We climbed more slowly and together after that. I was chagrined and angry with myself, and a little jealous that Robin Saxeholm, friend of but a summer-time, should teach me thoughtfulness of dear Letitia. All that steep ascent I felt a strange resentment in my soul, not that Robin was so kind and mindful of her welfare, guiding her gently to where the slope was mildest, but that it was not I who helped her steps. I feigned indifference, but I knew each time he spoke to her and I saw how trustingly she gave her hand.

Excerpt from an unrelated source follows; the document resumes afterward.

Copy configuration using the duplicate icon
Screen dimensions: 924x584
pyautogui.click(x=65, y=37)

And I was envious – yes, I confess it – envious of Robin for himself, he was so stalwart; and besides, his coat and trousers set so rarely! They were of some rough, brownish, Scotchy stuff, and interwoven with a fine red stripe just faintly showing through – oh, wondrous fetching! Such ever since has been my ideal pattern, vaguely in mind when I enter tailor-shops, but I never find it. It was woven, I suppose, on some by-gone loom; perhaps at Thrums.
Reaching the summit and drinking in the sweet, clear, skyey airs, with Grassy Fordshire smiling from all its hills and vales for miles about us, I forgot my pique.
"What about water?" Letitia asked.
I knew a spring.
"I'll go," said Robin. "Where is it, Bertram?"
"Oh no, you won't!" I cried, fiercely. "That's my work, Mr. Bob. You're not the only one who can help Letitia."
He looked astonished for a moment, but laughed good-naturedly and handed me his flask. Letitia smiled at me, and I whistled "Dixie" as I disappeared. I hurried desperately till I lost my breath; I skinned both knees; I wellnigh slipped from a rocky ledge, yet with all my haste I was a full half-hour gone, and got back red and panting.
They had waited patiently. Famished as they were, neither had touched a single mouthful. Letitia said, "Thank you, Bertram," and handed me a slice of the bread and jam. She seemed wondrous busy in our service. Robin was silent – and I guessed why.
"I didn't mean to be rough," I said.
"Rough?" he asked. "When were you rough, Bertie?"
"About the water."
"Oh," he said, putting his hand upon my shoulder. "I never thought of it, old fellow," and my heart smote me for the second time that day, seeing how much he loved me.
Letitia, weary with our hard climbing, ate so little that Robin chided her, very gently, and I tried banter.
"Wake up! This is a picnic." But they did not rally, so I sprang up restlessly, crying, "It's not like our other good times at all."
"What!" said Robin, striving to be playful. "Only six slices, Bertram? This is our last holiday. Eat another, lad."
Then I understood that gloom on Sun Dial: he was going to leave us. Boylike, I had taken it for granted, I suppose, that we would go on climbing and fishing and playing cricket in Grassy Ford indefinitely. He was to go, he said, on Monday.
"News from home, Mr. Bob?"
He was silent a moment.
"Well, no, Bertie."
"Then why not stay?" I urged. "Stay till September."
He shook his head.
"Eat one more slice for me," I can hear him drawling. "I'll cut it – and a jolly fat one it shall be, Bertram – and Letty here, she'll spread it for you." Here Mr. Bob began to cut – wellnigh a quarter of the loaf he made it. "Lots of the jam, Letty," he said to her. "And you'll eat it, Bertram – and we'll call it – we'll call it the Covenant of the Seventh Slice – never to forget each other. Eh? How's that?"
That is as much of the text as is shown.